新発売のパンが7割引で売られていた
「採用決定だ」
開発部長の知らせに、由香は一瞬にして頭の中がどうにかなってしまうほどの衝撃を受けた。
試行錯誤を重ね、試作パンの数は50を超え、そして三度目の実食会議の末、ようやく掴んだ発売。
由香の右目からは一筋の雫が流れた。
「おいおい、泣くのはまだ早いぞ? 発売はまだ先なんだから」
開発部長に肩を叩かれ、必死で頷く。
強く握り締めていたレシピノートには、既に空白が無いほどに文字が埋め尽くされていた。
「やることはまだまだある。だが、ひとまずはおめでとう。初めての企画担当、さぞかしプレッシャーだっただろうに」
「ありがとうございます、ありがとうございます」
開発部長に頭を何度も下げ、由香はその日、久しぶりにパフェを食べに行った。
「──えっ!? 原料が入らない、ですか……?」
「ええ、予定してた海外からの流通がダメになってしまったんです」
ゾッとした。発売まであと少し、ここに来て原料の産地変更を余儀なくされた由香。
「別ルートで仕入れましょう」
不安と焦り。そして苛立ち。
由香の緊張は高まるばかり。
家族や友達にも既に自分が企画担当したパンが発売されることを伝えており、今更立ち消えましたとは言えない。是が非でも発売にこぎ着けなくては次は無い。由香はトイレで二度吐いた。

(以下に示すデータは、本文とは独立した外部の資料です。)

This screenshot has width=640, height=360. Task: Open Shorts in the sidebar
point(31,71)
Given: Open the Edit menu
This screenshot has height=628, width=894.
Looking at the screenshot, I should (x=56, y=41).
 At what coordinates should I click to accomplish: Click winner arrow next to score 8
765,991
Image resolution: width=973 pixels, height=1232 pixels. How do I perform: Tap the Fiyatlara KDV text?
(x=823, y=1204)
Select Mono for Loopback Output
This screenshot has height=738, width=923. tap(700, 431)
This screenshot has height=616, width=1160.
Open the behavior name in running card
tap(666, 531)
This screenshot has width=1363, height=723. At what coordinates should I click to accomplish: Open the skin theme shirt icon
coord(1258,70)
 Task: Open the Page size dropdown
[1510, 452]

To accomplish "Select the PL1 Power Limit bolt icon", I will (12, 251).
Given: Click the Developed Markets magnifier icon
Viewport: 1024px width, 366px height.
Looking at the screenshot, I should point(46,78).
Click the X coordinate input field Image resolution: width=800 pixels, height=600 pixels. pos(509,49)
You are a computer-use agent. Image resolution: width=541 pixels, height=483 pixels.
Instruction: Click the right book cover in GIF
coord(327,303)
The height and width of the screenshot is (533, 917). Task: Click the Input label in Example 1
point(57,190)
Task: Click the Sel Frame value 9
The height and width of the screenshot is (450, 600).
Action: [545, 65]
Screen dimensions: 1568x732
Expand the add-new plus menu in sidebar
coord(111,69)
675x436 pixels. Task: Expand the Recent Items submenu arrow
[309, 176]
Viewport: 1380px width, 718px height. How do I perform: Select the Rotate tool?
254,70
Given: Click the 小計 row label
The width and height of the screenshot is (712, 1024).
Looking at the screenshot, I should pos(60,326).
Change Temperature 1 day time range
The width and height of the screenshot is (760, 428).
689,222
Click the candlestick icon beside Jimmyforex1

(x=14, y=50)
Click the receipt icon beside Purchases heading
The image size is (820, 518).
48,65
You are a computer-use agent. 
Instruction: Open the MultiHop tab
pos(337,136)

工場で製造ラインを見た時、由香は両目から大粒の涙をぼろぼろとこぼした。
自分のパンがコンベアーを流れてゆく。
どこを見ても自分のパンばかり。
由香は番重いっぱいに敷き詰められたパンの山を見て、ずっと涙が止まらなかった。
発売日、由香は起きるとすぐに近くのコンビニへ向かった。
パンコーナーの中段辺りに、夢にまで見た光景が広がっていた。
「あ、あの……どうしましたか?」
「いえ……パンがあったので……」
他の客に心配されるほどに、由香はパンコーナーで泣いてしまった。
友人達からもSNSで『見付けたよ~♪』と、通知が沢山来た。
数日が過ぎ、由香は会社帰りにスーパーへと立ち寄った。時刻は夜の七時半、値引きシールをお目当てに、由香はアルコール消毒をして買い物カゴを手に取った。
「……え?」
由香はワゴンセールの中に自分のパンを見付けた。
七割引のシールが貼られていた。それが何個も置いてあった。
由香は気が付いた。
そう言えば誰からも【味の感想】を貰っていない事を。母親からも、だ。
ノイズ染みた思考を何とか押さえようと、隣にあった1割引のところてんを手に取り、その場を離れた。
何かの間違いだ。
由香はそう思うことにした。
ずっと気が気では無かった。
胸が苦しくてはち切れそうな痛みを伴っていた。
もう耐えられない。由香はワゴンセールの前へと戻った。
パンはまだ置いてあった。
上から重ねて貼られた8割引のシールが、由香の心を容赦なく傷付け、ダメにした。